● Problem requirements
Reproduce the records below exactly as they are written.

● Dataset entries
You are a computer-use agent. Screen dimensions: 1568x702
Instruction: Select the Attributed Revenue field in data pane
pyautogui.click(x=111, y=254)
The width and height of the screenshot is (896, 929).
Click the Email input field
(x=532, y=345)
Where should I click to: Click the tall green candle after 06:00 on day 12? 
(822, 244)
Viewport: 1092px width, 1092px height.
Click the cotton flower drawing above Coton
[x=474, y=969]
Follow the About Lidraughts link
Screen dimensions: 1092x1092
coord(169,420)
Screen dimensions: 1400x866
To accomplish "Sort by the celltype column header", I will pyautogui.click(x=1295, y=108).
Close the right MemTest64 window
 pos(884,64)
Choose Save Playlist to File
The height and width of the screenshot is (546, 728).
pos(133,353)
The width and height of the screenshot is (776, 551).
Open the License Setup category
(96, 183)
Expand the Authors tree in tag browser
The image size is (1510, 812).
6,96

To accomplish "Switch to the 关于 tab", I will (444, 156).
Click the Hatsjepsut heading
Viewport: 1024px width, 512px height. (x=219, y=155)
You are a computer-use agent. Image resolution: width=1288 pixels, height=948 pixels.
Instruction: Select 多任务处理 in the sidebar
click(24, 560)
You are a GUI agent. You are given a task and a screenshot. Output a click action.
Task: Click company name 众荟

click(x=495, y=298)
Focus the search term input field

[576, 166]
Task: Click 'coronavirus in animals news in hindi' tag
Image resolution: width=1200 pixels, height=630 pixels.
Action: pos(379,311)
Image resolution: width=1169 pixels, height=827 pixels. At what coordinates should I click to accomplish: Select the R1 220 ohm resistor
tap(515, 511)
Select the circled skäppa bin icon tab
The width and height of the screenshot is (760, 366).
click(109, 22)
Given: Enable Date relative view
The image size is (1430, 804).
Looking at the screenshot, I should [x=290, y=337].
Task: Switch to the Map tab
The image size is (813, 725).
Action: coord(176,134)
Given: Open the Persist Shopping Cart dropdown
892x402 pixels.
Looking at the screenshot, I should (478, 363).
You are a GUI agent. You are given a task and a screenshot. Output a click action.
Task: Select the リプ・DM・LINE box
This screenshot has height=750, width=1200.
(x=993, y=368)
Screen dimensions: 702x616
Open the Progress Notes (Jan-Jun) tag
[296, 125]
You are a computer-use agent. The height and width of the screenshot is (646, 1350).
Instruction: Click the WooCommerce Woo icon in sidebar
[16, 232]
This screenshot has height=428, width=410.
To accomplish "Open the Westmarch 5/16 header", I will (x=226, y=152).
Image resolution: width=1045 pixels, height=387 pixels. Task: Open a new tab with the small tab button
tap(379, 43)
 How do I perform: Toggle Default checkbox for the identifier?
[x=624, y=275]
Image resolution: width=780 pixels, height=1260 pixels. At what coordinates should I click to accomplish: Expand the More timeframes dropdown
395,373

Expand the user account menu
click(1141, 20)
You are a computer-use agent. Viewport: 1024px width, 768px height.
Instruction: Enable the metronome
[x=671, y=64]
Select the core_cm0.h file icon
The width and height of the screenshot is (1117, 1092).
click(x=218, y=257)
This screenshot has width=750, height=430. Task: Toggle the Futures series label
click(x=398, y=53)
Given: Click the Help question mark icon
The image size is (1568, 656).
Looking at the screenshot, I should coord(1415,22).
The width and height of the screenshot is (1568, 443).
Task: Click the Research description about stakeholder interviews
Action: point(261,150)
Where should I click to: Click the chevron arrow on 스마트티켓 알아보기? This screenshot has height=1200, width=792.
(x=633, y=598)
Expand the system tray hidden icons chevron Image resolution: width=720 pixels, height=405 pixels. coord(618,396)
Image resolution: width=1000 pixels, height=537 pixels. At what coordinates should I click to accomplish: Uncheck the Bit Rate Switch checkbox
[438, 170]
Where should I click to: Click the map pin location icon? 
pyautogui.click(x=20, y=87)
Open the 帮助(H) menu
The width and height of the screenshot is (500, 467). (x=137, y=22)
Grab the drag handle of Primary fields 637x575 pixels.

● Response to the exercise
You are a computer-use agent. Screen dimensions: 1568x702
Instruction: Select the Attributed Revenue field in data pane
pyautogui.click(x=111, y=254)
The width and height of the screenshot is (896, 929).
Click the Email input field
(x=532, y=345)
Where should I click to: Click the tall green candle after 06:00 on day 12? 
(822, 244)
Viewport: 1092px width, 1092px height.
Click the cotton flower drawing above Coton
[x=474, y=969]
Follow the About Lidraughts link
Screen dimensions: 1092x1092
coord(169,420)
Screen dimensions: 1400x866
To accomplish "Sort by the celltype column header", I will pyautogui.click(x=1295, y=108).
Close the right MemTest64 window
 pos(884,64)
Choose Save Playlist to File
The height and width of the screenshot is (546, 728).
pos(133,353)
The width and height of the screenshot is (776, 551).
Open the License Setup category
(96, 183)
Expand the Authors tree in tag browser
The image size is (1510, 812).
6,96

To accomplish "Switch to the 关于 tab", I will (444, 156).
Click the Hatsjepsut heading
Viewport: 1024px width, 512px height. (x=219, y=155)
You are a computer-use agent. Image resolution: width=1288 pixels, height=948 pixels.
Instruction: Select 多任务处理 in the sidebar
click(24, 560)
You are a GUI agent. You are given a task and a screenshot. Output a click action.
Task: Click company name 众荟

click(x=495, y=298)
Focus the search term input field

[576, 166]
Task: Click 'coronavirus in animals news in hindi' tag
Image resolution: width=1200 pixels, height=630 pixels.
Action: pos(379,311)
Image resolution: width=1169 pixels, height=827 pixels. At what coordinates should I click to accomplish: Select the R1 220 ohm resistor
tap(515, 511)
Select the circled skäppa bin icon tab
The width and height of the screenshot is (760, 366).
click(109, 22)
Given: Enable Date relative view
The image size is (1430, 804).
Looking at the screenshot, I should [x=290, y=337].
Task: Switch to the Map tab
The image size is (813, 725).
Action: coord(176,134)
Given: Open the Persist Shopping Cart dropdown
892x402 pixels.
Looking at the screenshot, I should (478, 363).
You are a GUI agent. You are given a task and a screenshot. Output a click action.
Task: Select the リプ・DM・LINE box
This screenshot has height=750, width=1200.
(x=993, y=368)
Screen dimensions: 702x616
Open the Progress Notes (Jan-Jun) tag
[296, 125]
You are a computer-use agent. The height and width of the screenshot is (646, 1350).
Instruction: Click the WooCommerce Woo icon in sidebar
[16, 232]
This screenshot has height=428, width=410.
To accomplish "Open the Westmarch 5/16 header", I will (x=226, y=152).
Image resolution: width=1045 pixels, height=387 pixels. Task: Open a new tab with the small tab button
tap(379, 43)
 How do I perform: Toggle Default checkbox for the identifier?
[x=624, y=275]
Image resolution: width=780 pixels, height=1260 pixels. At what coordinates should I click to accomplish: Expand the More timeframes dropdown
395,373

Expand the user account menu
click(1141, 20)
You are a computer-use agent. Viewport: 1024px width, 768px height.
Instruction: Enable the metronome
[x=671, y=64]
Select the core_cm0.h file icon
The width and height of the screenshot is (1117, 1092).
click(x=218, y=257)
This screenshot has width=750, height=430. Task: Toggle the Futures series label
click(x=398, y=53)
Given: Click the Help question mark icon
The image size is (1568, 656).
Looking at the screenshot, I should coord(1415,22).
The width and height of the screenshot is (1568, 443).
Task: Click the Research description about stakeholder interviews
Action: point(261,150)
Where should I click to: Click the chevron arrow on 스마트티켓 알아보기? This screenshot has height=1200, width=792.
(x=633, y=598)
Expand the system tray hidden icons chevron Image resolution: width=720 pixels, height=405 pixels. coord(618,396)
Image resolution: width=1000 pixels, height=537 pixels. At what coordinates should I click to accomplish: Uncheck the Bit Rate Switch checkbox
[438, 170]
Where should I click to: Click the map pin location icon? 
pyautogui.click(x=20, y=87)
Open the 帮助(H) menu
The width and height of the screenshot is (500, 467). (x=137, y=22)
Grab the drag handle of Primary fields 637x575 pixels.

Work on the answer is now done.